Provided records Start Marker

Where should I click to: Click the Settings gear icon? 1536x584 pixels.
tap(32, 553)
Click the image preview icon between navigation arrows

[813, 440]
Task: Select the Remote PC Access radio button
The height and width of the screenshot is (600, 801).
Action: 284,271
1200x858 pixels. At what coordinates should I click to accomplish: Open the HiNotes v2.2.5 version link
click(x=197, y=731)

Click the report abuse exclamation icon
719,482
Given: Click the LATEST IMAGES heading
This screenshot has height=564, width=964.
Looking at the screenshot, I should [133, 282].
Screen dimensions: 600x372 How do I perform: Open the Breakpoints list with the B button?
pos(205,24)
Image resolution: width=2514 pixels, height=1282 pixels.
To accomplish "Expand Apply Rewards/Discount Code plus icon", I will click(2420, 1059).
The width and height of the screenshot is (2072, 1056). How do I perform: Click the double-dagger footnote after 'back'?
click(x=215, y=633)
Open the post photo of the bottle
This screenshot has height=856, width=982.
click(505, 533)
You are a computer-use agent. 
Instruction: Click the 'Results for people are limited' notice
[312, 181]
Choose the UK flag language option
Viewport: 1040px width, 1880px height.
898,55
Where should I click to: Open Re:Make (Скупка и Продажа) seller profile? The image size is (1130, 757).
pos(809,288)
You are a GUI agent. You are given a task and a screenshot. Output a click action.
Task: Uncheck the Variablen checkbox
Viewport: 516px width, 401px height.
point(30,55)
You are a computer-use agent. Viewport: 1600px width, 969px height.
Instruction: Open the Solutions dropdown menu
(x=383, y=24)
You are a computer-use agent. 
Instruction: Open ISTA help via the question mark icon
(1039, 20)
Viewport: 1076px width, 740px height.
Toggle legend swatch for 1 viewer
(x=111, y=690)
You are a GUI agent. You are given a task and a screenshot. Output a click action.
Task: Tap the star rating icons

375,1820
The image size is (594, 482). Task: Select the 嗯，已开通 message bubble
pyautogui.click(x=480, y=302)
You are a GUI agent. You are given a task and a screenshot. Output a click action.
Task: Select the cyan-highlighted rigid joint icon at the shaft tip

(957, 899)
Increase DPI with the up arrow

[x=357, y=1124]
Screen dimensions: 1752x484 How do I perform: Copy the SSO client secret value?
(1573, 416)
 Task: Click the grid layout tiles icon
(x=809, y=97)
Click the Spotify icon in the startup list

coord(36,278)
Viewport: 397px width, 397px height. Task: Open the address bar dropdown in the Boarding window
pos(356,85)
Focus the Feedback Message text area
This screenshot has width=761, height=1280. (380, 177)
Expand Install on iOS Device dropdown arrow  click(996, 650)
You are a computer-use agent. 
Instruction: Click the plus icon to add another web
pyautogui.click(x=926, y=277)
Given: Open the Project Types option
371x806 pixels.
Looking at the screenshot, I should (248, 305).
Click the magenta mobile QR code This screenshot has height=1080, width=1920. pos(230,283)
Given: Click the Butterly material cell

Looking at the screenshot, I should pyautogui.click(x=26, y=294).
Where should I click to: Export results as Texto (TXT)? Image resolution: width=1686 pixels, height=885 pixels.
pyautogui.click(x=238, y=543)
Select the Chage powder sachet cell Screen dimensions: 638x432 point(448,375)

Provided records End Marker

Exercise directions: Write out the records again, exactly as given.

The answer:
Where should I click to: Click the Settings gear icon? 1536x584 pixels.
tap(32, 553)
Click the image preview icon between navigation arrows

[813, 440]
Task: Select the Remote PC Access radio button
The height and width of the screenshot is (600, 801).
Action: 284,271
1200x858 pixels. At what coordinates should I click to accomplish: Open the HiNotes v2.2.5 version link
click(x=197, y=731)

Click the report abuse exclamation icon
719,482
Given: Click the LATEST IMAGES heading
This screenshot has height=564, width=964.
Looking at the screenshot, I should [133, 282].
Screen dimensions: 600x372 How do I perform: Open the Breakpoints list with the B button?
pos(205,24)
Image resolution: width=2514 pixels, height=1282 pixels.
To accomplish "Expand Apply Rewards/Discount Code plus icon", I will click(2420, 1059).
The width and height of the screenshot is (2072, 1056). How do I perform: Click the double-dagger footnote after 'back'?
click(x=215, y=633)
Open the post photo of the bottle
This screenshot has height=856, width=982.
click(505, 533)
You are a computer-use agent. 
Instruction: Click the 'Results for people are limited' notice
[312, 181]
Choose the UK flag language option
Viewport: 1040px width, 1880px height.
898,55
Where should I click to: Open Re:Make (Скупка и Продажа) seller profile? The image size is (1130, 757).
pos(809,288)
You are a GUI agent. You are given a task and a screenshot. Output a click action.
Task: Uncheck the Variablen checkbox
Viewport: 516px width, 401px height.
point(30,55)
You are a computer-use agent. Viewport: 1600px width, 969px height.
Instruction: Open the Solutions dropdown menu
(x=383, y=24)
You are a computer-use agent. 
Instruction: Open ISTA help via the question mark icon
(1039, 20)
Viewport: 1076px width, 740px height.
Toggle legend swatch for 1 viewer
(x=111, y=690)
You are a GUI agent. You are given a task and a screenshot. Output a click action.
Task: Tap the star rating icons

375,1820
The image size is (594, 482). Task: Select the 嗯，已开通 message bubble
pyautogui.click(x=480, y=302)
You are a GUI agent. You are given a task and a screenshot. Output a click action.
Task: Select the cyan-highlighted rigid joint icon at the shaft tip

(957, 899)
Increase DPI with the up arrow

[x=357, y=1124]
Screen dimensions: 1752x484 How do I perform: Copy the SSO client secret value?
(1573, 416)
 Task: Click the grid layout tiles icon
(x=809, y=97)
Click the Spotify icon in the startup list

coord(36,278)
Viewport: 397px width, 397px height. Task: Open the address bar dropdown in the Boarding window
pos(356,85)
Focus the Feedback Message text area
This screenshot has width=761, height=1280. (380, 177)
Expand Install on iOS Device dropdown arrow  click(996, 650)
You are a computer-use agent. 
Instruction: Click the plus icon to add another web
pyautogui.click(x=926, y=277)
Given: Open the Project Types option
371x806 pixels.
Looking at the screenshot, I should (248, 305).
Click the magenta mobile QR code This screenshot has height=1080, width=1920. pos(230,283)
Given: Click the Butterly material cell

Looking at the screenshot, I should pyautogui.click(x=26, y=294).
Where should I click to: Export results as Texto (TXT)? Image resolution: width=1686 pixels, height=885 pixels.
pyautogui.click(x=238, y=543)
Select the Chage powder sachet cell Screen dimensions: 638x432 point(448,375)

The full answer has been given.